Приведённый текст ->
::::::

То есть сейчас власти взялись за детей. Что будет с этими детьми, я не знаю. Возможно что-то очень страшное, если этот режим устоит и все они вырастут в довольно жуткое новое поколение. Потому что мы видим, как всерьез они взялись за промывку мозгов уже просто с детских садов. Это страшно.

И это была тоже одна из главных причин, почему я уехал. Потому что у меня маленький ребенок. Я не хочу, чтобы он через все это прошел.

Но что касается вот этих молодых ребят, я думаю, что они почувствовали себя ужасно одинокими. Что касается так называемых навальнистов (сторонников Алексей Навального, — ред.), то эти ребята все уехали. Я думаю, что это тоже довольно красноречиво свидетельствует о том, что с этими людьми происходит.

Кто может — уезжает. Кто не может — страдает.

— Русские националисты. Это движение взято под контроль ФСБ. Оно присвоено властью или оно уничтожено? Что с ними? Они вообще есть? Говорят, кто-то даже воюет в Украине, какие-то есть подразделения.

— Я не сомневаюсь, что какие-то российские нацики воюют. Потому что это люди культуры насилия, им в целом любая война близка, тем более какая-то националистическая война. Они и в 2014 году воевали.

Смешно, но в нулевые годы я делал репортажи о них и пытался перетащить этих уличных парней на сторону света. Но на стыке десятилетий эти ультраправые движения разгромили. Сначала разгромили неонацистов, потом разгромили антифашистов. Громили всех, кто представлял какую-то внутреннюю угрозу, кто нарушал монополию на насилие государства.

Что с ними сейчас, я не знаю. Я думаю, что уже многие из них вышли (погибли, — ред.). Те, кто не вышли, те просто присоединились.

::::::

Исходные данные ->
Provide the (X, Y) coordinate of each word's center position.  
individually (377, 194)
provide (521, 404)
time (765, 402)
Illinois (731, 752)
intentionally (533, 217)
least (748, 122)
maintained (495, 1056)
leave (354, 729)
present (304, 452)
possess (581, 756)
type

::::::

Вопросы для разбора ->
1. Ответьте на вопросы по интервью о российской молодежи и националистах, каждый ответ дайте с новой строки:
(a) Какую одну из главных причин своего отъезда называет говорящий?
(b) Что, по словам говорящего, произошло со сторонниками Алексея Навального?
(c) Кого на стыке десятилетий разгромили сначала, а кого потом?
2. Отредактируйте фрагмент интервью о российской молодежи и националистах, начиная со слов «Кто может —» и заканчивая словами «2014 году воевали.». Приведите его заново, заменив «нацики» на «националисты».
3. Продолжите интервью о российской молодежи и националистах с того места, на котором оно заканчивается.

Ответы по заданиям ->
1.
(a) У него маленький ребенок, и он не хочет, чтобы тот через все это прошел.
(b) Они все уехали.
(c) Сначала разгромили неонацистов, потом антифашистов.

2.
Кто может — уезжает. Кто не может — страдает.

— Русские националисты. Это движение взято под контроль ФСБ. Оно присвоено властью или оно уничтожено? Что с ними? Они вообще есть? Говорят, кто-то даже воюет в Украине, какие-то есть подразделения.

— Я не сомневаюсь, что какие-то российские националисты воюют. Потому что это люди культуры насилия, им в целом любая война близка, тем более какая-то националистическая война. Они и в 2014 году воевали.

3.
— Но сейчас можно говорить, наверное, о новой силе современности — хакеры. В России они зачастую тоже на стороне зла, те же вмешательства в выборы, с США вообще чуть ли ни кибервойна идет… Это реальная сила, которую надо бояться?

— Безусловно, это сила. Но это мы говорим о криминальных хакерах. Часть моего недавнего фильма им посвящена. Но эта часть до сих пор не вышла и мы за нее бьемся.

И мы нашли некие их связи с ФСБ, бывшими сотрудниками и возможно с действующими. Безусловно, эта вся история крышуется спецслужбами. Те же громкие в прошлом случаи кибервымогательства в американских корпорациях, провоцирование топливного кризиса на восточном побережье. То есть эти группировки не могли существовать без крепких связей со спецслужбами. И это было некое партнерство, абсолютно криминальное.

И Россия была в этом смысле такой тихой заводью, где хакеры чувствовали себя очень спокойно. Многие из них действительно сейчас работают в каких-то военных частях. Они пошли на заключение негласной сделки, потому что всех их можно было посадить в российские тюрьмы. Но к ним приходят и говорят: чувак, ты или сядешь, или поработаешь на нас. И понятно, какой выбор делает криминальный хаккер и без того не с самыми высокими моральными принципами.

О чем ваш новый фильм, который вы сейчас монтируете? 

— О расколе в российских семьях. Когда из-за разного отношения к войне общество раскололось. Эта трещина прошла по семьям. Реально матери не общаются со своими детьми. Мужья разводятся с женами. Брат с сестрой.

Мы собрали такие истории и делаем параллельные интервью с ними. Это не значит, что мы их пытаемся помирить. Нет, мы просто пытаемся посмотреть, как по-разному люди видят одни и те же вещи. И как они, конечно, переживают этот внутренний раскол.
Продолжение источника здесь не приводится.